Dynamics connect substrate recognition to catalysis in protein kinase A

Abstract

Atomic resolution studies of protein kinases have traditionally been carried out in the inhibitory state, limiting our current knowledge on the mechanisms of substrate recognition and catalysis. Using NMR, X-ray crystallography and thermodynamic measurements, we analyzed the substrate recognition process of cAMP-dependent protein kinase (PKA), finding that entropy and protein dynamics play a prominent role. The nucleotide acts as a dynamic and allosteric activator by coupling the two lobes of apo PKA, enhancing the enzyme dynamics synchronously and priming it for catalysis. The formation of the ternary complex is entropically driven, and NMR spin relaxation data reveal that both substrate and PKA are dynamic in the closed state. Our results show that the enzyme toggles between open and closed states, which indicates that a conformational selection rather than an induced-fit mechanism governs substrate recognition.

Fig. 1

X-ray crystal structure of the PKA-C ternary complex containing AMP-PNP and PLN_1-19. (a) The asymmetric unit revealed two molecules of PKA-C, an apo (open, grey) form and a ternary (closed, tan) complex. (b) The ternary complex is missing the first 15 residues of the N-terminus, part of the glycine-rich loop and C-terminus, which is likely due to conformational disorder.

Fig. 2

Details of the interaction of isotopically labeled PLN_1-20 with PKA-C. (a) NMR nuclear spin dynamics of PLN_1-20 in the free (black) and bound to PKA-C in the presence of AMP-PNP (blue). (b) Mapping of these dynamics in the bound form shows that ordering around the recognition sequence was observed, while elevated R₂/R₁ values extend the region of interaction to residues 10-17. Data represent fitted values and associated error from non-linear fitting.

Fig. 3

Mapping of the backbone amide dynamics of PKA-C from the apo to ternary complex. Structural elements and loops are indicated.

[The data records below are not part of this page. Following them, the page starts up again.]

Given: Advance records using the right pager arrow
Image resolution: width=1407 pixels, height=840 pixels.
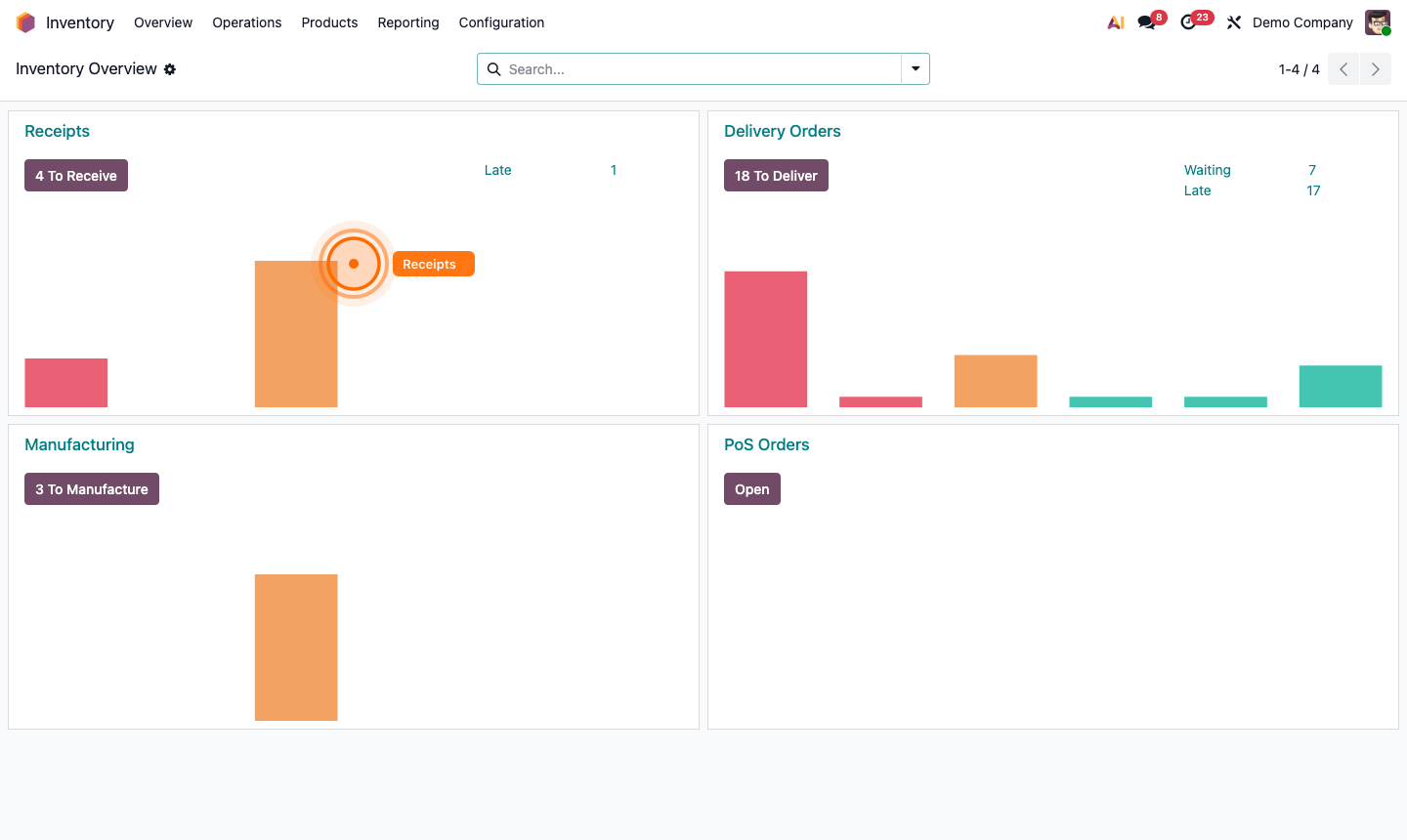Looking at the screenshot, I should tap(1375, 69).
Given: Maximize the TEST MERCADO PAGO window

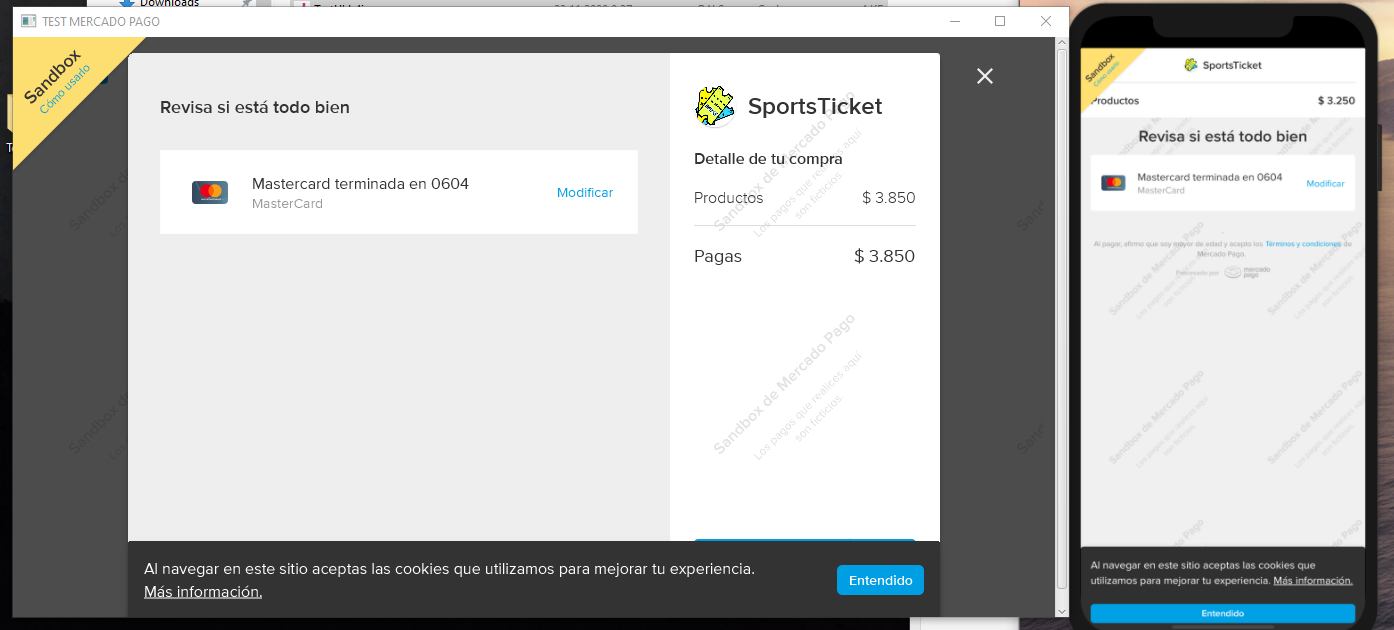Looking at the screenshot, I should pos(1000,21).

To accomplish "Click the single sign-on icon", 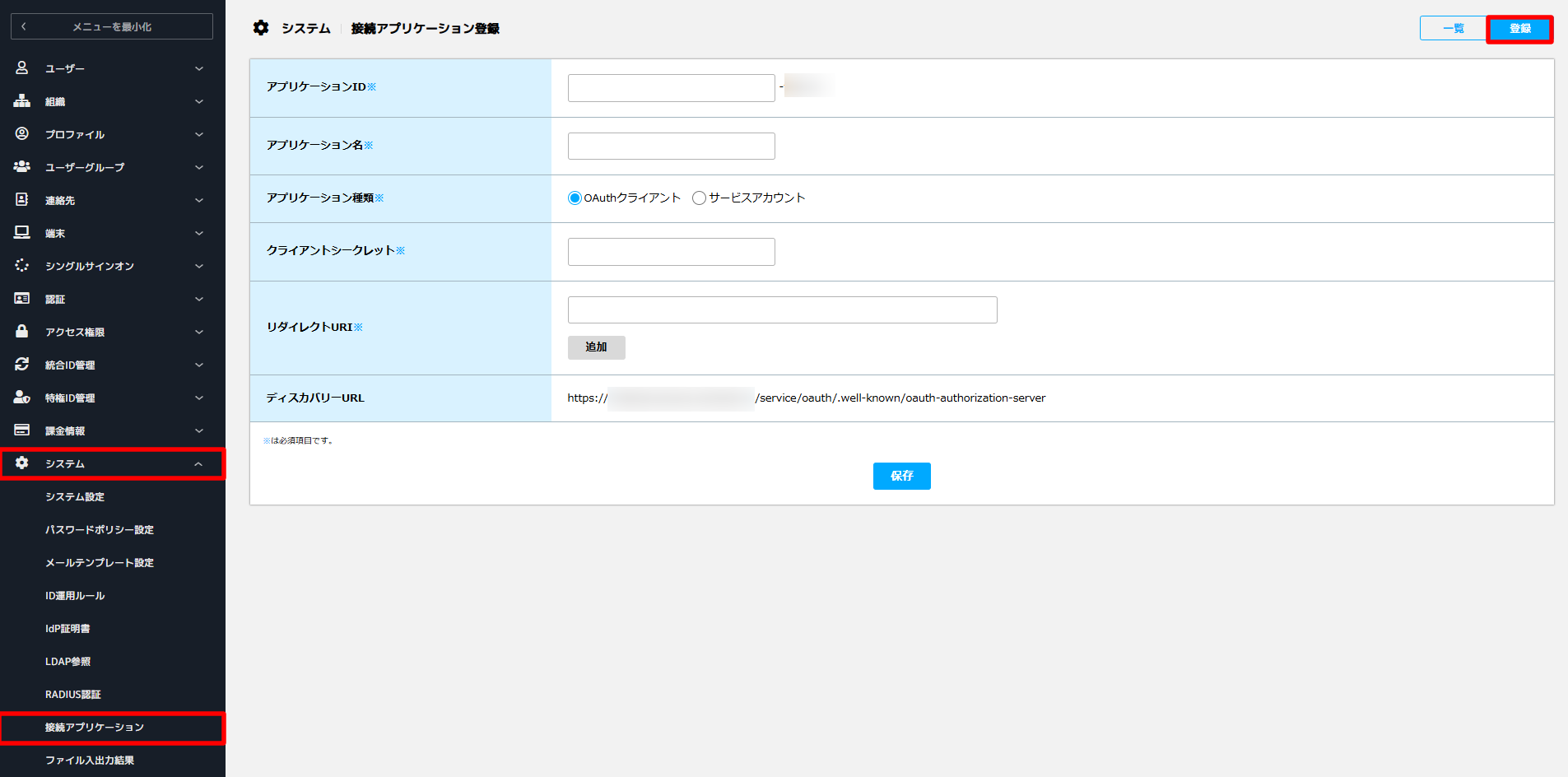I will tap(22, 266).
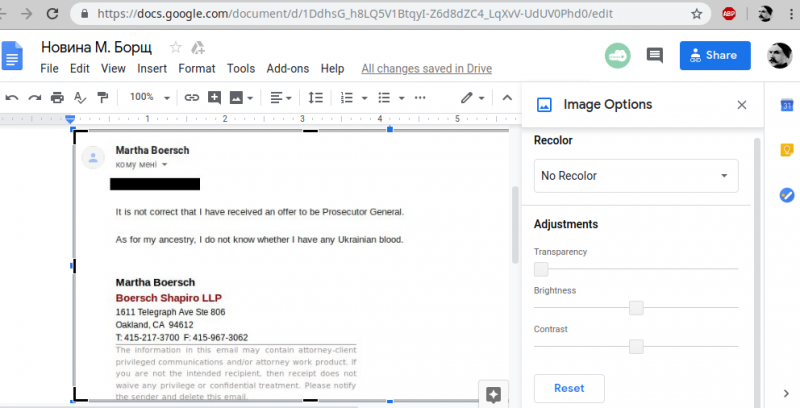This screenshot has width=800, height=408.
Task: Print the document using printer icon
Action: click(57, 98)
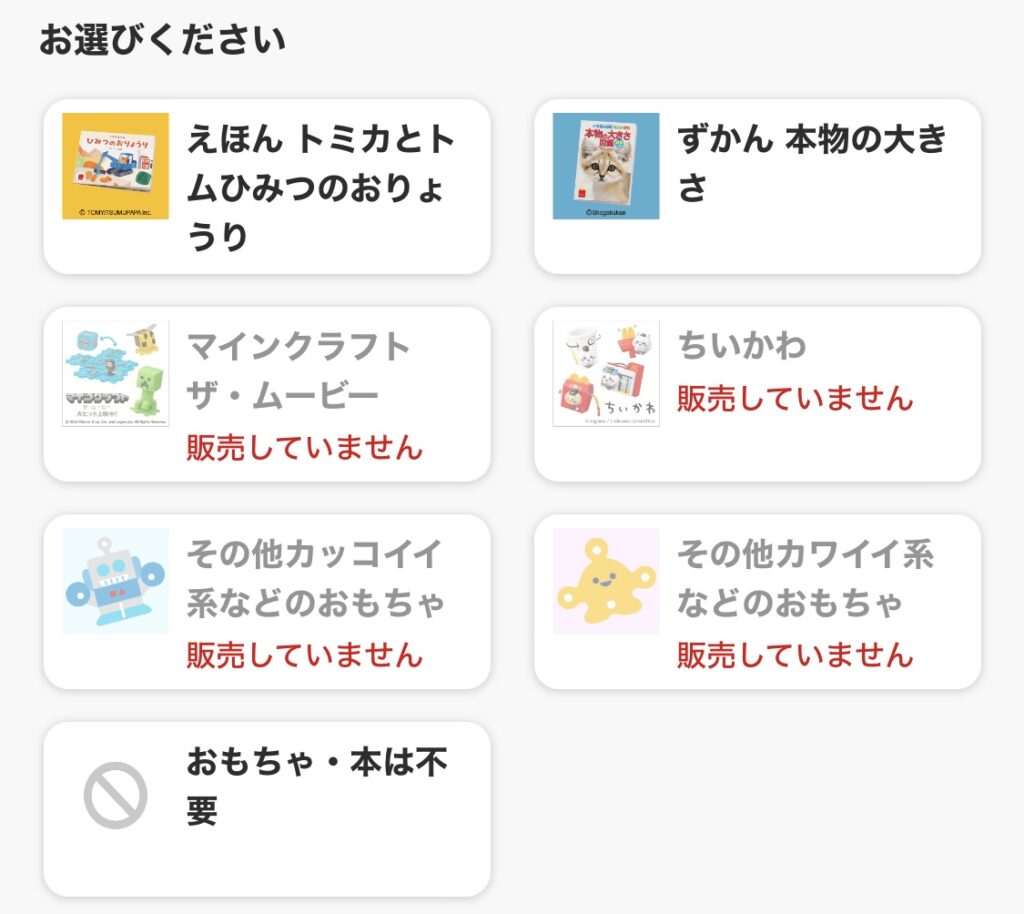This screenshot has height=914, width=1024.
Task: Click 販売していません under Minecraft option
Action: point(304,448)
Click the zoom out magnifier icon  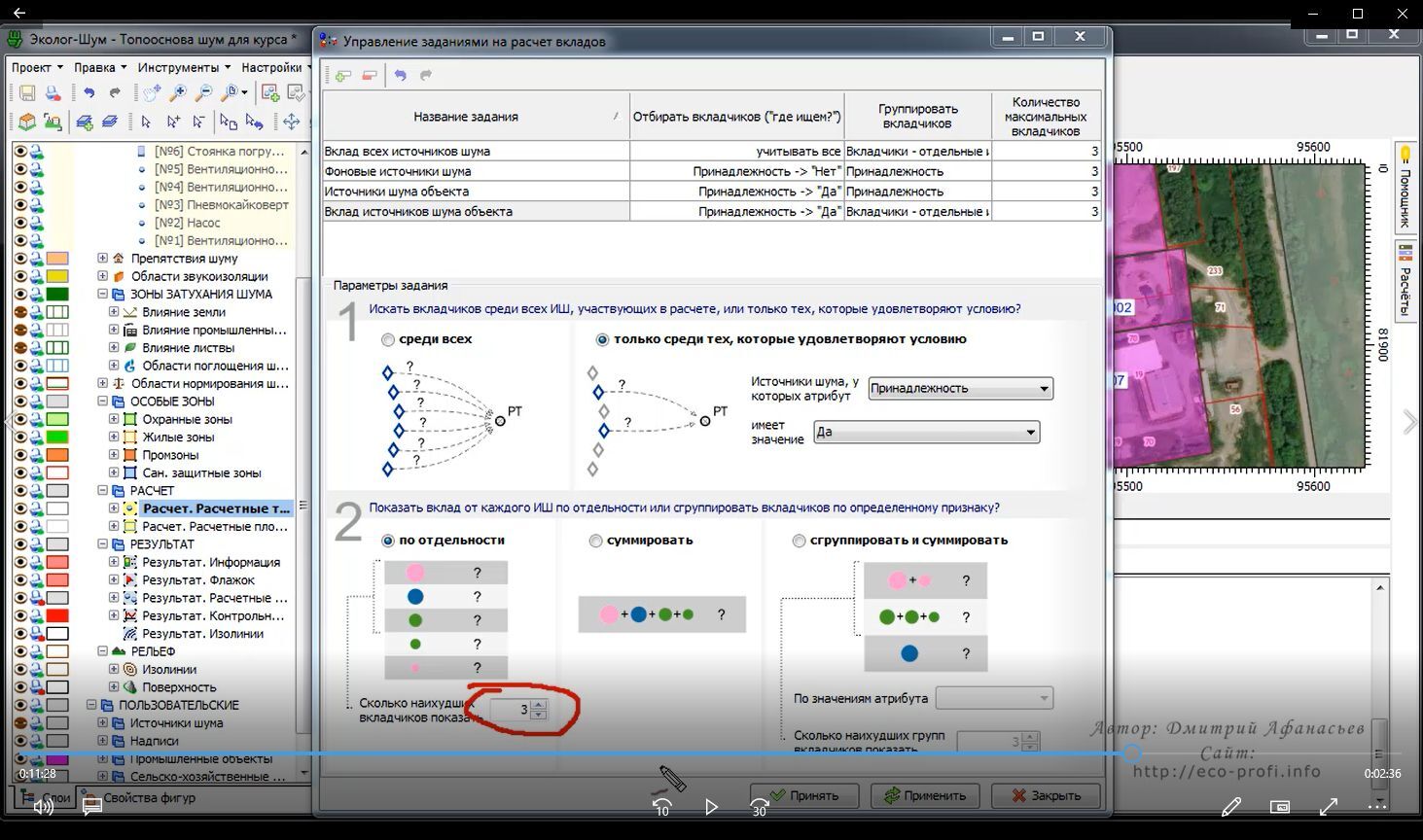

Fast (a) and slow (b) dynamics are shown for PKA-C in the apo (left), binary form (middle), and the ternary complex containing AMP-PNP and PLN_1-20 (right).

Fig. 4

Opening and closing of the enzyme active site cleft. Correlation plots of R_ex for (a) AMP-PNP bound form or (b) PLN_1-20/AMP-PNP bound form with the chemical shift differences of open and closed states. (c) The nucleotide induces opening and closing at the entrance of the enzyme which is reported by contiguous and non-contiguos pathways from the active site (residues denoted in orange). Errors in R_ex were taken from error propagation of equation 1 using the r.m.s noise of the NMR spectra. (d) In the ternary complex, residues which are not linear with opening and closing are distal and are known to interact with the regulatory subunit based on crystal structure 2QCS.

Fig. 5

Model for the mechanism of the formation of a catalytically competent ternary complex. The apo form contains the C-spine residues (red) which are disengaged from the two lobes. Nucleotide binding completes the C-spine architecture and induces the conformational changes throughout the enzyme. The conformational fluctuations (opening and closing) present in the ternary complex limit the rate of catalysis.